- [Problem to solve]
Transcribe the entire listing below exactly.

- [Listed records]
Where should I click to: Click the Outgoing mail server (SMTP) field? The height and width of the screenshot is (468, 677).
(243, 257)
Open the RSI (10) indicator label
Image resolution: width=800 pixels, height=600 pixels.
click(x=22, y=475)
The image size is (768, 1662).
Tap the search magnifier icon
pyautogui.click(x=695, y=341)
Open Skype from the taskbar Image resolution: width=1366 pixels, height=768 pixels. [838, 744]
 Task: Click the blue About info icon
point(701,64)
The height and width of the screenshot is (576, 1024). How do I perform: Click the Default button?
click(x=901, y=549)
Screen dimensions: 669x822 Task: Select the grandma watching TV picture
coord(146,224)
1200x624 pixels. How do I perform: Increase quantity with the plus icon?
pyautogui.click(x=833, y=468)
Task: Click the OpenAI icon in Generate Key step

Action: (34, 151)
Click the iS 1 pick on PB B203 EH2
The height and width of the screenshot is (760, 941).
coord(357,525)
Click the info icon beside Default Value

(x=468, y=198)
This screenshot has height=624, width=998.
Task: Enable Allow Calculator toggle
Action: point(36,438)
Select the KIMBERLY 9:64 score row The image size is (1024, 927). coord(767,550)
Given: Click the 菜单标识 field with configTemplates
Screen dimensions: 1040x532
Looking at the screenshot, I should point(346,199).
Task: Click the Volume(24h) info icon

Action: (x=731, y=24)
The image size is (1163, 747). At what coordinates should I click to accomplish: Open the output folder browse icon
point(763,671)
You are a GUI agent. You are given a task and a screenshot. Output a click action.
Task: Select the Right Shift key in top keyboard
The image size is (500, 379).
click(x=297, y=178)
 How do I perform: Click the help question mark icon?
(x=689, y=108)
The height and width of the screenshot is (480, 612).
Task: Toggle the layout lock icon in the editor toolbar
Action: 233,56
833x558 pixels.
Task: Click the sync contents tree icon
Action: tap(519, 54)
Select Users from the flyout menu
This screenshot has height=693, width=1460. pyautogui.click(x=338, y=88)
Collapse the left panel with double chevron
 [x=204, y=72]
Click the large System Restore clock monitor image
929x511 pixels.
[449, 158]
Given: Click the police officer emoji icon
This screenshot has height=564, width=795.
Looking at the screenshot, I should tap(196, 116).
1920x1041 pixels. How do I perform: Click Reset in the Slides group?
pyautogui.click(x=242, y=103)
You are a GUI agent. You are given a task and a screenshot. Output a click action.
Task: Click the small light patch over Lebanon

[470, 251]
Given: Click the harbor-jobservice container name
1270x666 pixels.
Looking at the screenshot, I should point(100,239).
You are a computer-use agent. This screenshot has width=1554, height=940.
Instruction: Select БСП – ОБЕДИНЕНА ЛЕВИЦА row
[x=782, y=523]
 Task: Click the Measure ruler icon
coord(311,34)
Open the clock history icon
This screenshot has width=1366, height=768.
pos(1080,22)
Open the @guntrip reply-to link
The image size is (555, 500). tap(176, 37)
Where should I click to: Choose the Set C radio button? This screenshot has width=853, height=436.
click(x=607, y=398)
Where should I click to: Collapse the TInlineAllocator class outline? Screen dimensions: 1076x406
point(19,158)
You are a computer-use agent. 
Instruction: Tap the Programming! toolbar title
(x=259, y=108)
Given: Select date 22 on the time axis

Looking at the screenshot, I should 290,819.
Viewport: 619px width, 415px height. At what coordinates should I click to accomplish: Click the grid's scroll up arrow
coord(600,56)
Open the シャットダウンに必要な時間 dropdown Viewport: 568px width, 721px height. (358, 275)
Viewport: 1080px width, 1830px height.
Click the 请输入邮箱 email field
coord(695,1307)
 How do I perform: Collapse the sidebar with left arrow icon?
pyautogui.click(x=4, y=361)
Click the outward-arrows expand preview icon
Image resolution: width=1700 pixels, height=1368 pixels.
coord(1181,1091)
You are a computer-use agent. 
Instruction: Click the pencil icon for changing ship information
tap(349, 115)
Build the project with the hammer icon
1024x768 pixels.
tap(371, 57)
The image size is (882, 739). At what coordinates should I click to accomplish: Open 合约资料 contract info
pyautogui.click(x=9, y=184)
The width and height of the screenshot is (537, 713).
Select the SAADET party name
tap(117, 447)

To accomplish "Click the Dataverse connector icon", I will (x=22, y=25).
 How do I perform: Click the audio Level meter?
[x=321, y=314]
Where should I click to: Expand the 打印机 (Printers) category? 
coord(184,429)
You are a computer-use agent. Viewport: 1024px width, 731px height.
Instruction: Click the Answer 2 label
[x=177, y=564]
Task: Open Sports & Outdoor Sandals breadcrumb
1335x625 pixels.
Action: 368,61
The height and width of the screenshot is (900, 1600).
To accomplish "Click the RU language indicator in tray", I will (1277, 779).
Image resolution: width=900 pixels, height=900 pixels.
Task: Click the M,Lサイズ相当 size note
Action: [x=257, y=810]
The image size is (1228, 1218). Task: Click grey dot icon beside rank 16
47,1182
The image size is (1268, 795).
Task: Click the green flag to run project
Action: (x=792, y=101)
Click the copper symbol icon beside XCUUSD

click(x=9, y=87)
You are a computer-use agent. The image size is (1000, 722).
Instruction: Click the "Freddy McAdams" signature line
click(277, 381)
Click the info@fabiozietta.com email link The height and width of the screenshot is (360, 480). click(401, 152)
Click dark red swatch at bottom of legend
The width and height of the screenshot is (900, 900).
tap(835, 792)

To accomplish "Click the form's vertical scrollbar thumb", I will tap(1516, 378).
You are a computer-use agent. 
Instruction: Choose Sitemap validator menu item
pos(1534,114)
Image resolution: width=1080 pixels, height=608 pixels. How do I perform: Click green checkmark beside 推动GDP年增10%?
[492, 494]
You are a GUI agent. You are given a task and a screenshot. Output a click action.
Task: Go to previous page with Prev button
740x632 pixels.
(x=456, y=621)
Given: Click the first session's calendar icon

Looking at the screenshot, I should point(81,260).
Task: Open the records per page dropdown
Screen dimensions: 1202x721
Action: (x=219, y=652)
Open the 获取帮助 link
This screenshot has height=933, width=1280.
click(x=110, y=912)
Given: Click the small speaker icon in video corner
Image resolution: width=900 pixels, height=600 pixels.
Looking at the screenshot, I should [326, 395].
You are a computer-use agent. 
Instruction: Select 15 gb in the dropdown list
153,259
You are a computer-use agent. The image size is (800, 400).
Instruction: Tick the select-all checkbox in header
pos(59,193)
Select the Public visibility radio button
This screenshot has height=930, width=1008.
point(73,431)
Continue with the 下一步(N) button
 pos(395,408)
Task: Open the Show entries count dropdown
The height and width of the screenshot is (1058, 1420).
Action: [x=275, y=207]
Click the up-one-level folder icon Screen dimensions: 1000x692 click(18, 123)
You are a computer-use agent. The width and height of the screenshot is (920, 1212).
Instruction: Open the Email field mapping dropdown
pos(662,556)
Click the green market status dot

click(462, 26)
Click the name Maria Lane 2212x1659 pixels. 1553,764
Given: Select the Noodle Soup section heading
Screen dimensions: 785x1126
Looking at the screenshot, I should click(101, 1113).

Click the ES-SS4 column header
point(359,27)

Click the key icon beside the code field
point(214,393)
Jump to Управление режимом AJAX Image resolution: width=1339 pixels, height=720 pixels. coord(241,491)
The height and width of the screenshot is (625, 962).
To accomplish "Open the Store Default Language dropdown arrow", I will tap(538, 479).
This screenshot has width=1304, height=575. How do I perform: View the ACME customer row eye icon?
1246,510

- [Result of this exercise]
Where should I click to: Click the Outgoing mail server (SMTP) field? The height and width of the screenshot is (468, 677).
(243, 257)
Open the RSI (10) indicator label
Image resolution: width=800 pixels, height=600 pixels.
click(x=22, y=475)
The image size is (768, 1662).
Tap the search magnifier icon
pyautogui.click(x=695, y=341)
Open Skype from the taskbar Image resolution: width=1366 pixels, height=768 pixels. [838, 744]
 Task: Click the blue About info icon
point(701,64)
The height and width of the screenshot is (576, 1024). How do I perform: Click the Default button?
click(x=901, y=549)
Screen dimensions: 669x822 Task: Select the grandma watching TV picture
coord(146,224)
1200x624 pixels. How do I perform: Increase quantity with the plus icon?
pyautogui.click(x=833, y=468)
Task: Click the OpenAI icon in Generate Key step

Action: (34, 151)
Click the iS 1 pick on PB B203 EH2
The height and width of the screenshot is (760, 941).
coord(357,525)
Click the info icon beside Default Value

(x=468, y=198)
This screenshot has height=624, width=998.
Task: Enable Allow Calculator toggle
Action: point(36,438)
Select the KIMBERLY 9:64 score row The image size is (1024, 927). coord(767,550)
Given: Click the 菜单标识 field with configTemplates
Screen dimensions: 1040x532
Looking at the screenshot, I should point(346,199).
Task: Click the Volume(24h) info icon

Action: (x=731, y=24)
The image size is (1163, 747). At what coordinates should I click to accomplish: Open the output folder browse icon
point(763,671)
You are a GUI agent. You are given a task and a screenshot. Output a click action.
Task: Select the Right Shift key in top keyboard
The image size is (500, 379).
click(x=297, y=178)
 How do I perform: Click the help question mark icon?
(x=689, y=108)
The height and width of the screenshot is (480, 612).
Task: Toggle the layout lock icon in the editor toolbar
Action: 233,56
833x558 pixels.
Task: Click the sync contents tree icon
Action: tap(519, 54)
Select Users from the flyout menu
This screenshot has height=693, width=1460. pyautogui.click(x=338, y=88)
Collapse the left panel with double chevron
 [x=204, y=72]
Click the large System Restore clock monitor image
929x511 pixels.
[449, 158]
Given: Click the police officer emoji icon
This screenshot has height=564, width=795.
Looking at the screenshot, I should tap(196, 116).
1920x1041 pixels. How do I perform: Click Reset in the Slides group?
pyautogui.click(x=242, y=103)
You are a GUI agent. You are given a task and a screenshot. Output a click action.
Task: Click the small light patch over Lebanon

[470, 251]
Given: Click the harbor-jobservice container name
1270x666 pixels.
Looking at the screenshot, I should point(100,239).
You are a computer-use agent. This screenshot has width=1554, height=940.
Instruction: Select БСП – ОБЕДИНЕНА ЛЕВИЦА row
[x=782, y=523]
 Task: Click the Measure ruler icon
coord(311,34)
Open the clock history icon
This screenshot has width=1366, height=768.
pos(1080,22)
Open the @guntrip reply-to link
The image size is (555, 500). tap(176, 37)
Where should I click to: Choose the Set C radio button? This screenshot has width=853, height=436.
click(x=607, y=398)
Where should I click to: Collapse the TInlineAllocator class outline? Screen dimensions: 1076x406
point(19,158)
You are a computer-use agent. 
Instruction: Tap the Programming! toolbar title
(x=259, y=108)
Given: Select date 22 on the time axis

Looking at the screenshot, I should 290,819.
Viewport: 619px width, 415px height. At what coordinates should I click to accomplish: Click the grid's scroll up arrow
coord(600,56)
Open the シャットダウンに必要な時間 dropdown Viewport: 568px width, 721px height. (358, 275)
Viewport: 1080px width, 1830px height.
Click the 请输入邮箱 email field
coord(695,1307)
 How do I perform: Collapse the sidebar with left arrow icon?
pyautogui.click(x=4, y=361)
Click the outward-arrows expand preview icon
Image resolution: width=1700 pixels, height=1368 pixels.
coord(1181,1091)
You are a computer-use agent. 
Instruction: Click the pencil icon for changing ship information
tap(349, 115)
Build the project with the hammer icon
1024x768 pixels.
tap(371, 57)
The image size is (882, 739). At what coordinates should I click to accomplish: Open 合约资料 contract info
pyautogui.click(x=9, y=184)
The width and height of the screenshot is (537, 713).
Select the SAADET party name
tap(117, 447)

To accomplish "Click the Dataverse connector icon", I will (x=22, y=25).
 How do I perform: Click the audio Level meter?
[x=321, y=314]
Where should I click to: Expand the 打印机 (Printers) category? 
coord(184,429)
You are a computer-use agent. Viewport: 1024px width, 731px height.
Instruction: Click the Answer 2 label
[x=177, y=564]
Task: Open Sports & Outdoor Sandals breadcrumb
1335x625 pixels.
Action: 368,61
The height and width of the screenshot is (900, 1600).
To accomplish "Click the RU language indicator in tray", I will (1277, 779).
Image resolution: width=900 pixels, height=900 pixels.
Task: Click the M,Lサイズ相当 size note
Action: [x=257, y=810]
The image size is (1228, 1218). Task: Click grey dot icon beside rank 16
47,1182
The image size is (1268, 795).
Task: Click the green flag to run project
Action: (x=792, y=101)
Click the copper symbol icon beside XCUUSD

click(x=9, y=87)
You are a computer-use agent. The image size is (1000, 722).
Instruction: Click the "Freddy McAdams" signature line
click(277, 381)
Click the info@fabiozietta.com email link The height and width of the screenshot is (360, 480). click(401, 152)
Click dark red swatch at bottom of legend
The width and height of the screenshot is (900, 900).
tap(835, 792)

To accomplish "Click the form's vertical scrollbar thumb", I will tap(1516, 378).
You are a computer-use agent. 
Instruction: Choose Sitemap validator menu item
pos(1534,114)
Image resolution: width=1080 pixels, height=608 pixels. How do I perform: Click green checkmark beside 推动GDP年增10%?
[492, 494]
You are a GUI agent. You are given a task and a screenshot. Output a click action.
Task: Go to previous page with Prev button
740x632 pixels.
(x=456, y=621)
Given: Click the first session's calendar icon

Looking at the screenshot, I should point(81,260).
Task: Open the records per page dropdown
Screen dimensions: 1202x721
Action: (x=219, y=652)
Open the 获取帮助 link
This screenshot has height=933, width=1280.
click(x=110, y=912)
Given: Click the small speaker icon in video corner
Image resolution: width=900 pixels, height=600 pixels.
Looking at the screenshot, I should [326, 395].
You are a computer-use agent. 
Instruction: Select 15 gb in the dropdown list
153,259
You are a computer-use agent. The image size is (800, 400).
Instruction: Tick the select-all checkbox in header
pos(59,193)
Select the Public visibility radio button
This screenshot has height=930, width=1008.
point(73,431)
Continue with the 下一步(N) button
 pos(395,408)
Task: Open the Show entries count dropdown
The height and width of the screenshot is (1058, 1420).
Action: [x=275, y=207]
Click the up-one-level folder icon Screen dimensions: 1000x692 click(18, 123)
You are a computer-use agent. The width and height of the screenshot is (920, 1212).
Instruction: Open the Email field mapping dropdown
pos(662,556)
Click the green market status dot

click(462, 26)
Click the name Maria Lane 2212x1659 pixels. 1553,764
Given: Select the Noodle Soup section heading
Screen dimensions: 785x1126
Looking at the screenshot, I should click(101, 1113).

Click the ES-SS4 column header
point(359,27)

Click the key icon beside the code field
point(214,393)
Jump to Управление режимом AJAX Image resolution: width=1339 pixels, height=720 pixels. coord(241,491)
The height and width of the screenshot is (625, 962).
To accomplish "Open the Store Default Language dropdown arrow", I will tap(538, 479).
This screenshot has width=1304, height=575. How do I perform: View the ACME customer row eye icon?
1246,510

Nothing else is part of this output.